Rows showing where targets appear
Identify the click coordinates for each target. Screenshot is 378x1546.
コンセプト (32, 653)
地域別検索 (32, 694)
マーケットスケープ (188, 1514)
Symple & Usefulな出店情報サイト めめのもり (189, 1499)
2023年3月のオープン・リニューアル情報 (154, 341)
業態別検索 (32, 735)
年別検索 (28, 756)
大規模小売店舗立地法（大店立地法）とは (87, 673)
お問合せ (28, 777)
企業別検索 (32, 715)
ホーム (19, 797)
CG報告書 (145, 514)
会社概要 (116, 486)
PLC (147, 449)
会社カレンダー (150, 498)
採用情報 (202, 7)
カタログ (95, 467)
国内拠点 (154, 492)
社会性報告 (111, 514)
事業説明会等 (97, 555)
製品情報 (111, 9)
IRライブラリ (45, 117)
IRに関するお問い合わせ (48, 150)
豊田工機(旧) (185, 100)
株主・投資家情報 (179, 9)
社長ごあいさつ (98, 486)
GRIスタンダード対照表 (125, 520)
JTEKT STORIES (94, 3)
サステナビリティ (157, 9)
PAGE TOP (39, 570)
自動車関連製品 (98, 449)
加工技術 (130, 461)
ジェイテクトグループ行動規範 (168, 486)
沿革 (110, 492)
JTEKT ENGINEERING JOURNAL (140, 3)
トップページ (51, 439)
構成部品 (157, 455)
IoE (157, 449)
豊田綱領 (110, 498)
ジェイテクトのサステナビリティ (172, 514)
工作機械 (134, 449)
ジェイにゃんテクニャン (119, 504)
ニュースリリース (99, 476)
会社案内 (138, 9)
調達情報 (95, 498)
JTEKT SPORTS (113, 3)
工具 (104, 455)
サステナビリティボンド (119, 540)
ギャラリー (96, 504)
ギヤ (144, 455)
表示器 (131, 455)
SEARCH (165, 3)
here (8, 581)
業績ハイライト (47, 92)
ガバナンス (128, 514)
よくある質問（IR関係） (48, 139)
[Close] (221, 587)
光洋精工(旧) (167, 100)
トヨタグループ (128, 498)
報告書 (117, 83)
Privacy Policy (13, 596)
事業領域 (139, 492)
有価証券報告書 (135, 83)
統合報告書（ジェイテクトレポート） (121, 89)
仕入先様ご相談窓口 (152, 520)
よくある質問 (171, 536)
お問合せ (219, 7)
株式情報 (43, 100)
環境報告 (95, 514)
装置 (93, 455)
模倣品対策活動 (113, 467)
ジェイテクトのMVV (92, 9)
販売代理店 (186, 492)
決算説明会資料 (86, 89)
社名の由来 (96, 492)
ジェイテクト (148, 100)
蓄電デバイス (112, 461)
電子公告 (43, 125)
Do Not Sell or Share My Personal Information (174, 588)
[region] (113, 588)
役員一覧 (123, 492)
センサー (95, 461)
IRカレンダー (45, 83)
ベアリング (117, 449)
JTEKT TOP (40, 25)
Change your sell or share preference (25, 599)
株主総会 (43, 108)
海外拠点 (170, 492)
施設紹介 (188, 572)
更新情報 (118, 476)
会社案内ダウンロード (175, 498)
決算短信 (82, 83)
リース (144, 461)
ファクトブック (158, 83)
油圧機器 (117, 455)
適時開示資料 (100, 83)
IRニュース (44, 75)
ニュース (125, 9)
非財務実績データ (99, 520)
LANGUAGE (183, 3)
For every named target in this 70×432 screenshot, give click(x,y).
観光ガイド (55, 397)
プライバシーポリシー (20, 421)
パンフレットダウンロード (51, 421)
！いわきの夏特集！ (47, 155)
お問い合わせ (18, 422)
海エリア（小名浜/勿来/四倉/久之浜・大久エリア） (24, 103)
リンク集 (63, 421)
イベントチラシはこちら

## Requirements
Rewrite all of the lines above, substituting "お問い合わせ" for each "お問合せ" and keeping everything else the same.

## Right answer
Identify the click coordinates for each target. Screenshot is 378x1546.
コンセプト (32, 653)
地域別検索 (32, 694)
マーケットスケープ (188, 1514)
Symple & Usefulな出店情報サイト めめのもり (189, 1499)
2023年3月のオープン・リニューアル情報 (154, 341)
業態別検索 (32, 735)
年別検索 (28, 756)
大規模小売店舗立地法（大店立地法）とは (87, 673)
お問い合わせ (28, 777)
企業別検索 (32, 715)
ホーム (19, 797)
CG報告書 (145, 514)
会社概要 (116, 486)
PLC (147, 449)
会社カレンダー (150, 498)
採用情報 (202, 7)
カタログ (95, 467)
国内拠点 (154, 492)
社会性報告 (111, 514)
事業説明会等 (97, 555)
製品情報 (111, 9)
IRライブラリ (45, 117)
IRに関するお問い合わせ (48, 150)
豊田工機(旧) (185, 100)
株主・投資家情報 (179, 9)
社長ごあいさつ (98, 486)
GRIスタンダード対照表 (125, 520)
JTEKT STORIES (94, 3)
サステナビリティ (157, 9)
PAGE TOP (39, 570)
自動車関連製品 (98, 449)
加工技術 (130, 461)
ジェイテクトグループ行動規範 (168, 486)
沿革 (110, 492)
JTEKT ENGINEERING JOURNAL (140, 3)
トップページ (51, 439)
構成部品 (157, 455)
IoE (157, 449)
豊田綱領 (110, 498)
ジェイテクトのサステナビリティ (172, 514)
工作機械 (134, 449)
ジェイにゃんテクニャン (119, 504)
ニュースリリース (99, 476)
会社案内 (138, 9)
調達情報 (95, 498)
JTEKT SPORTS (113, 3)
工具 (104, 455)
サステナビリティボンド (119, 540)
ギャラリー (96, 504)
ギヤ (144, 455)
表示器 (131, 455)
SEARCH (165, 3)
here (8, 581)
業績ハイライト (47, 92)
ガバナンス (128, 514)
よくある質問（IR関係） (48, 139)
[Close] (221, 587)
光洋精工(旧) (167, 100)
トヨタグループ (128, 498)
報告書 (117, 83)
Privacy Policy (13, 596)
事業領域 (139, 492)
有価証券報告書 (135, 83)
統合報告書（ジェイテクトレポート） (121, 89)
仕入先様ご相談窓口 (152, 520)
よくある質問 (171, 536)
お問い合わせ (219, 7)
株式情報 (43, 100)
環境報告 (95, 514)
装置 (93, 455)
模倣品対策活動 (113, 467)
ジェイテクトのMVV (92, 9)
販売代理店 (186, 492)
決算説明会資料 (86, 89)
社名の由来 (96, 492)
ジェイテクト (148, 100)
蓄電デバイス (112, 461)
電子公告 (43, 125)
Do Not Sell or Share My Personal Information (174, 588)
[region] (113, 588)
役員一覧 (123, 492)
センサー (95, 461)
IRカレンダー (45, 83)
ベアリング (117, 449)
JTEKT TOP (40, 25)
Change your sell or share preference (25, 599)
株主総会 (43, 108)
海外拠点 (170, 492)
施設紹介 (188, 572)
更新情報 (118, 476)
会社案内ダウンロード (175, 498)
決算短信 (82, 83)
リース (144, 461)
ファクトブック (158, 83)
油圧機器 (117, 455)
適時開示資料 (100, 83)
IRニュース (44, 75)
ニュース (125, 9)
非財務実績データ (99, 520)
LANGUAGE (183, 3)
For every named target in this 70×432 screenshot, give click(x,y).
観光ガイド (55, 397)
プライバシーポリシー (20, 421)
パンフレットダウンロード (51, 421)
！いわきの夏特集！ (47, 155)
お問い合わせ (18, 422)
海エリア（小名浜/勿来/四倉/久之浜・大久エリア） (24, 103)
リンク集 (63, 421)
イベントチラシはこちら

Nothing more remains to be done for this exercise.